Michel Montana, speaker historique du Parc des Princes, s'est confié durant plus d'une heure à CulturePSG. En raison de la longueur de l'entretien, nous vous proposons de le découvrir en trois parties différentes sur notre site. Durant ce troisième et dernier épisode, Michel Montana revient sur les récentes éliminations douloureuses du PSG en Ligue des Champions, rend hommage à Unai Emery et se confie sur son rêve de reconversion.
À travers la première partie de l'entretien, Michel Montana retrace son parcours et raconte le métier de speaker. Dans le second acte de cette longue interview, le speaker du Parc des Princes revient sur ses meilleurs souvenirs au PSG, évoque Neymar, Rai, et se réjouit du retour des Ultras au Parc.

• LIGNES DE DONNÉES
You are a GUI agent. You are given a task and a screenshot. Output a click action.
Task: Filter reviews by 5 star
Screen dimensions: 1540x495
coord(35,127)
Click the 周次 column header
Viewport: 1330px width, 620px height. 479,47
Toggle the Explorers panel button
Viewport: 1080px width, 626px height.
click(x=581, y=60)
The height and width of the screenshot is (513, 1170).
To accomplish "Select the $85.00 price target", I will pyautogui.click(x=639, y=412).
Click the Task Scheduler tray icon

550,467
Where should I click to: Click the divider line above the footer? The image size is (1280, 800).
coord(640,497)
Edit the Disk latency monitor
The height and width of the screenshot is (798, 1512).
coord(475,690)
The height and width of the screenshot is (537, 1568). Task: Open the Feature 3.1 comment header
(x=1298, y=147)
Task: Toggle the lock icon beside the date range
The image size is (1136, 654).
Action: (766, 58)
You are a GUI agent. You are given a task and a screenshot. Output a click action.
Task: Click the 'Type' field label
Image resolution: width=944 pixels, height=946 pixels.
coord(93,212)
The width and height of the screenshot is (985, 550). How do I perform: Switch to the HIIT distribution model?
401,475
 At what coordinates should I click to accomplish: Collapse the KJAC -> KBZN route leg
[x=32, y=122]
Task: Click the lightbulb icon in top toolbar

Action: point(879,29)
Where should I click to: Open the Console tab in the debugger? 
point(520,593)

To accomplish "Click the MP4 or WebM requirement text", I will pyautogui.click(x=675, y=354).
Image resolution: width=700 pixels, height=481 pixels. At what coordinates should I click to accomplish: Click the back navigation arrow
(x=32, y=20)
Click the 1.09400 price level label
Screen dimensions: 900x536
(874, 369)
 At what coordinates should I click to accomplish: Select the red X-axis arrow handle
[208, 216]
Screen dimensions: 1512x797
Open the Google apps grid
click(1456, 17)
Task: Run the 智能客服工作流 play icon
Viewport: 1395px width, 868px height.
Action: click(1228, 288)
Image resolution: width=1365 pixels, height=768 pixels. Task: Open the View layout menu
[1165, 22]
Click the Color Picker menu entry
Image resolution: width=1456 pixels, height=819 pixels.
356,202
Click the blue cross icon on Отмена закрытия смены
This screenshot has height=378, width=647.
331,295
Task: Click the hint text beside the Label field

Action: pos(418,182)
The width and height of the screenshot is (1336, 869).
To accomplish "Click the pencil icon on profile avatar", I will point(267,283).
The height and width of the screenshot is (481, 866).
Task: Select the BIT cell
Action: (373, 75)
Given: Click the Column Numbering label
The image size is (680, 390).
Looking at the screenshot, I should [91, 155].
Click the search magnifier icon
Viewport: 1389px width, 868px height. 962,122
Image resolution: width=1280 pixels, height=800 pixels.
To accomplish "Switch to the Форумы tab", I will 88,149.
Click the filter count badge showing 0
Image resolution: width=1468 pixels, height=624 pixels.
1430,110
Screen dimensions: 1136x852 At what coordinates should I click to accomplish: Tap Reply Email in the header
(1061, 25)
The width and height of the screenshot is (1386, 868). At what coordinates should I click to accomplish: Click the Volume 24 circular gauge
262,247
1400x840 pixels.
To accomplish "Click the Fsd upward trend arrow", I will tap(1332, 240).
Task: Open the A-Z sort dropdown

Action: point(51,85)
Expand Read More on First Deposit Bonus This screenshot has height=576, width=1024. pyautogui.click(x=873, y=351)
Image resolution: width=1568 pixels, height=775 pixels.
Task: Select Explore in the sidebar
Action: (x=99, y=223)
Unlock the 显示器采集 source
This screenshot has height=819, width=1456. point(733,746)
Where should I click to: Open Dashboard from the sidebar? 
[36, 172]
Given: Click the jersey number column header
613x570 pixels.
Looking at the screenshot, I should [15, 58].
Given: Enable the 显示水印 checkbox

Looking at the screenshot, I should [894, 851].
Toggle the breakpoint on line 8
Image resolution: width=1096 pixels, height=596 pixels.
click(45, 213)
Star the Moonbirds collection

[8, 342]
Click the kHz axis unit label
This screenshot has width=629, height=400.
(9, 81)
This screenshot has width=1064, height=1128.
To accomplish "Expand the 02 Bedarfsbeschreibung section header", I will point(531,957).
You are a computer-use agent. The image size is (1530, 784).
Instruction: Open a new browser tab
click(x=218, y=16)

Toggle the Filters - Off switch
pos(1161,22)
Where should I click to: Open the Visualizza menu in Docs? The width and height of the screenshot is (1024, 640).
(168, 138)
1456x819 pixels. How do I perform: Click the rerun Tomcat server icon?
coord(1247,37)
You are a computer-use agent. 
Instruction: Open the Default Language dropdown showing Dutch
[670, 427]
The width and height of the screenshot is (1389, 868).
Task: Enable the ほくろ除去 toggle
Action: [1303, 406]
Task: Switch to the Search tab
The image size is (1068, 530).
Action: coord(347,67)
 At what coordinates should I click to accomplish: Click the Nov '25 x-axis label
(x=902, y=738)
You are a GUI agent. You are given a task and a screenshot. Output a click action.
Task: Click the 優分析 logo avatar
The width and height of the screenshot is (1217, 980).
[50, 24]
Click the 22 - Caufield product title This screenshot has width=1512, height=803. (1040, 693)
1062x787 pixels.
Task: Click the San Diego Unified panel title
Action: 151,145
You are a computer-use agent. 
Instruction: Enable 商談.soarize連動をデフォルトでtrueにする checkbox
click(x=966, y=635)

• CONSIGNES
1. Donnez toutes les personnes nommées dans le texte sur l'entretien avec Michel Montana.
2. Reprenez le texte sur l'entretien avec Michel Montana à la suite de sa dernière phrase et écrivez la suite.
Les lignes n'ont rien à voir avec le texte sur l'entretien avec Michel Montana.

• RÉPONSES
1. Michel Montana, Unai Emery, Neymar, Rai

2.
Est-ce que vous prenez autant de plaisir à commenter un match de Ligue 1 sans enjeu particulier et un match à élimination directe de Ligue des Champions ?
«Derrière le speaker, il y a un supporter»
C'est un plaisir différent. C'est le même plaisir parce que je suis toujours aussi friand de belles actions de mes joueurs préférés. Par contre, un match à enjeu, c'est vrai que cela amène une dimension supérieure, cette espèce de boule au ventre, à la fois pour le supporter et pour le speaker. Je suis comme tout supporter. Derrière le speaker, il y a un supporter. Même si j'essaie de ne pas trop le montrer, parce que je me dois de respecter l'équipe et les supporters adverses. Mais, un match à enjeu, c'est quand même fabuleux.
Est-ce que votre préparation diffère avant un match à enjeu important ?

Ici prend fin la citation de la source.